Aim of the task → Copy each line below exactly.

Stored data entries
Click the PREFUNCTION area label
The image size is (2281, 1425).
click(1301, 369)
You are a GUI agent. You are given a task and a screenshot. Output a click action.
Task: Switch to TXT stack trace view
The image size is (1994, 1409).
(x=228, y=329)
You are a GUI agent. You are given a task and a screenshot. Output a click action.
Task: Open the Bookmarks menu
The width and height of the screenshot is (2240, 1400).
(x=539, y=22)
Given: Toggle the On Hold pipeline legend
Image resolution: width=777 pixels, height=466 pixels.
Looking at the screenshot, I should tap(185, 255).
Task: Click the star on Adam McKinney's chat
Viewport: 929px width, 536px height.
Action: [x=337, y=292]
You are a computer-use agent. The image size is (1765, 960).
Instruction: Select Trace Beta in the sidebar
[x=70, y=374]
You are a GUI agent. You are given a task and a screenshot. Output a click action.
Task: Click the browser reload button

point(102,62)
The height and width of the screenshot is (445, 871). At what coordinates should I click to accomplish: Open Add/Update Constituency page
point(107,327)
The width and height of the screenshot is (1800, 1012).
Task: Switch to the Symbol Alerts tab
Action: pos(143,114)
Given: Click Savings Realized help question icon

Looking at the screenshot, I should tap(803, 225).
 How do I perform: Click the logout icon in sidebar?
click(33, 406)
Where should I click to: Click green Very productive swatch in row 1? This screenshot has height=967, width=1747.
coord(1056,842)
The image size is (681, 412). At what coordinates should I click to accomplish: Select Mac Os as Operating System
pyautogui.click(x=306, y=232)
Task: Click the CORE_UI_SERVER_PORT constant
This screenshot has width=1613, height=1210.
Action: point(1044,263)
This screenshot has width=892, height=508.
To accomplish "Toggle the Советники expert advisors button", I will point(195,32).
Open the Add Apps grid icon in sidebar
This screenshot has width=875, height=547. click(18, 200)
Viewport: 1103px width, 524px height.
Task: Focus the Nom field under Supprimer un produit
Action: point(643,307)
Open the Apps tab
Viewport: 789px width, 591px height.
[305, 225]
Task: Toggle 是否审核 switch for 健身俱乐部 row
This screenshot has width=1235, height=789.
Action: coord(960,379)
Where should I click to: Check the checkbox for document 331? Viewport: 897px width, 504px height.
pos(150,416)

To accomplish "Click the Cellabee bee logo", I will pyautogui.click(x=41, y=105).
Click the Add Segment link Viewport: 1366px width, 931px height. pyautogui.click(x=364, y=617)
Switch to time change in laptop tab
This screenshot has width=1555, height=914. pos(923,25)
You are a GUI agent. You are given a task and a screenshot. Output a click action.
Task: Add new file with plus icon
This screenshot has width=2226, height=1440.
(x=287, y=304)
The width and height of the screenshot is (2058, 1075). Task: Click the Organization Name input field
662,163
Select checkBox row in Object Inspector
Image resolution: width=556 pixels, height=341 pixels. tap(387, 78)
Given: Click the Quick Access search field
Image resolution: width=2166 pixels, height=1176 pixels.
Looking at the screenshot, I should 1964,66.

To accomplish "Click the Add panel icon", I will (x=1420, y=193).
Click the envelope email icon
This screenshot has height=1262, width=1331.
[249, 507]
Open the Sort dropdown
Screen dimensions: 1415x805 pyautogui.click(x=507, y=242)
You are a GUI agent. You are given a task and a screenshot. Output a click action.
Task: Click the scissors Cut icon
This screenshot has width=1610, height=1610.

Solution below →
Click the PREFUNCTION area label
The image size is (2281, 1425).
click(1301, 369)
You are a GUI agent. You are given a task and a screenshot. Output a click action.
Task: Switch to TXT stack trace view
The image size is (1994, 1409).
(x=228, y=329)
You are a GUI agent. You are given a task and a screenshot. Output a click action.
Task: Open the Bookmarks menu
The width and height of the screenshot is (2240, 1400).
(x=539, y=22)
Given: Toggle the On Hold pipeline legend
Image resolution: width=777 pixels, height=466 pixels.
Looking at the screenshot, I should tap(185, 255).
Task: Click the star on Adam McKinney's chat
Viewport: 929px width, 536px height.
Action: [x=337, y=292]
You are a computer-use agent. The image size is (1765, 960).
Instruction: Select Trace Beta in the sidebar
[x=70, y=374]
You are a GUI agent. You are given a task and a screenshot. Output a click action.
Task: Click the browser reload button

point(102,62)
The height and width of the screenshot is (445, 871). At what coordinates should I click to accomplish: Open Add/Update Constituency page
point(107,327)
The width and height of the screenshot is (1800, 1012).
Task: Switch to the Symbol Alerts tab
Action: pos(143,114)
Given: Click Savings Realized help question icon

Looking at the screenshot, I should tap(803, 225).
 How do I perform: Click the logout icon in sidebar?
click(33, 406)
Where should I click to: Click green Very productive swatch in row 1? This screenshot has height=967, width=1747.
coord(1056,842)
The image size is (681, 412). At what coordinates should I click to accomplish: Select Mac Os as Operating System
pyautogui.click(x=306, y=232)
Task: Click the CORE_UI_SERVER_PORT constant
This screenshot has width=1613, height=1210.
Action: point(1044,263)
This screenshot has width=892, height=508.
To accomplish "Toggle the Советники expert advisors button", I will point(195,32).
Open the Add Apps grid icon in sidebar
This screenshot has width=875, height=547. click(18, 200)
Viewport: 1103px width, 524px height.
Task: Focus the Nom field under Supprimer un produit
Action: point(643,307)
Open the Apps tab
Viewport: 789px width, 591px height.
[305, 225]
Task: Toggle 是否审核 switch for 健身俱乐部 row
This screenshot has width=1235, height=789.
Action: coord(960,379)
Where should I click to: Check the checkbox for document 331? Viewport: 897px width, 504px height.
pos(150,416)

To accomplish "Click the Cellabee bee logo", I will pyautogui.click(x=41, y=105).
Click the Add Segment link Viewport: 1366px width, 931px height. pyautogui.click(x=364, y=617)
Switch to time change in laptop tab
This screenshot has width=1555, height=914. pos(923,25)
You are a GUI agent. You are given a task and a screenshot. Output a click action.
Task: Add new file with plus icon
This screenshot has width=2226, height=1440.
(x=287, y=304)
The width and height of the screenshot is (2058, 1075). Task: Click the Organization Name input field
662,163
Select checkBox row in Object Inspector
Image resolution: width=556 pixels, height=341 pixels. tap(387, 78)
Given: Click the Quick Access search field
Image resolution: width=2166 pixels, height=1176 pixels.
Looking at the screenshot, I should 1964,66.

To accomplish "Click the Add panel icon", I will (x=1420, y=193).
Click the envelope email icon
This screenshot has height=1262, width=1331.
[249, 507]
Open the Sort dropdown
Screen dimensions: 1415x805 pyautogui.click(x=507, y=242)
You are a GUI agent. You are given a task and a screenshot. Output a click action.
Task: Click the scissors Cut icon
This screenshot has width=1610, height=1610.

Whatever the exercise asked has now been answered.